Di samping itu, turut diserahkan bantuan logistik berupa sembako, tenda pengungsian, tenda keluarga, makanan siap saji, hygiene kit, terpal, selimut, kasur, toilet portable, pompa alpon, jendet light, lampu solar panel, gergaji pohon, dan perlengkapan kebersihan.

Jokowi Pantau Perkembangan Banjir Bandang Lahar Dingin di Sumbar

Presiden Joko Widodo (Jokowi) mengaku memantau perkembangan situasi di wilayah terdampak banjir bandang lahar dingin di Sumbar

“Saya mengikuti terus dengan seksama perkembangan banjir yang terjadi di Kabupaten Tanah Datar, Sumbar,” ujarnya di tengah kunjungan kerja ke Konawe, Sulawesi Tenggara, Selasa.

Jokowi berjanji akan mengupayakan untuk meninjau langsung lokasi bencana dan mengunjungi langsung para warga terdampak di Sumbar.

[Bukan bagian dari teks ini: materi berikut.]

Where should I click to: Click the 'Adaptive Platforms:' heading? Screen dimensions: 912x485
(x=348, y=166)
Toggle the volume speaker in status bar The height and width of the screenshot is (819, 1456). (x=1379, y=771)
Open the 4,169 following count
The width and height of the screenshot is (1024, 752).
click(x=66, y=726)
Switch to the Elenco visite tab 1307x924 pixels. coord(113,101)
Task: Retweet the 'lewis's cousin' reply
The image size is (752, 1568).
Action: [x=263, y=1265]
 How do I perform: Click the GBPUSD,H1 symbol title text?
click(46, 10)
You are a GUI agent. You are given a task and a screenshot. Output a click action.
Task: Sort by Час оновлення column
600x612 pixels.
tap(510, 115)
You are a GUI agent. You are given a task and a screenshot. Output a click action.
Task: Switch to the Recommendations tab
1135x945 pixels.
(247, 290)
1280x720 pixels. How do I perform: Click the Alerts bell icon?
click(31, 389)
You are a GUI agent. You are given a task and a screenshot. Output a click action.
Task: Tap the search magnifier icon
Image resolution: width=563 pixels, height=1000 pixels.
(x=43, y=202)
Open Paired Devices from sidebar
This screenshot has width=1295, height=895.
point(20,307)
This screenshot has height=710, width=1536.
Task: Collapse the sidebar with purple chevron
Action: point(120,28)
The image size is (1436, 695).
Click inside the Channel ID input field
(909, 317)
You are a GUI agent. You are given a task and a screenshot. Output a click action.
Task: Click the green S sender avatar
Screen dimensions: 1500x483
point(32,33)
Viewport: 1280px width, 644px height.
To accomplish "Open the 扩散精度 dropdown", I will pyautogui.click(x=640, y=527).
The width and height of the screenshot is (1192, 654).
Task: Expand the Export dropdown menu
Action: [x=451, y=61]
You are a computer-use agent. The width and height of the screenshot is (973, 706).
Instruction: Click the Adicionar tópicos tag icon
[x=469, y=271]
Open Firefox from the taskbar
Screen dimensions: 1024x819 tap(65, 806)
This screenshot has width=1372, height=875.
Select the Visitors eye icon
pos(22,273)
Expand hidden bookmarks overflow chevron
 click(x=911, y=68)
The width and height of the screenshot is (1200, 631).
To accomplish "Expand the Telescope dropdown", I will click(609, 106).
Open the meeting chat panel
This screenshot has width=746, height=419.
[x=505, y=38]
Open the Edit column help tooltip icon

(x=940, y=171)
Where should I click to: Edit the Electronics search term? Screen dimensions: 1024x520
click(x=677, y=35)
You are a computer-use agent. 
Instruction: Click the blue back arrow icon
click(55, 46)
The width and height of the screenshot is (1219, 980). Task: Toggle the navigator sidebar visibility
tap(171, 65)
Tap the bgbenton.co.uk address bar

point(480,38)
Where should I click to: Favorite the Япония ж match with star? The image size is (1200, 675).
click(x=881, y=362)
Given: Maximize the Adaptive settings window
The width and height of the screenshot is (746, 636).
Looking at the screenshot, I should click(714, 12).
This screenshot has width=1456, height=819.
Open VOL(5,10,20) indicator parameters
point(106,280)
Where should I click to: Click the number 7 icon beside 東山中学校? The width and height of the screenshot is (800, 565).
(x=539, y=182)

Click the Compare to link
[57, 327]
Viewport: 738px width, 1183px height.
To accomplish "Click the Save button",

“Saya juga ingin ke sana, tapi masih mengatur waktu. Di sana kondisinya jalan banyak banyak longsor, pengungsi juga baru ditata,” ucapnya.

“Kalau waktunya sudah ketemu saya akan meninjau Sumatra Barat, dalam rangka baik memberikan bantuan dan solusi bagi yang terdampak,” pungkas Jokowi.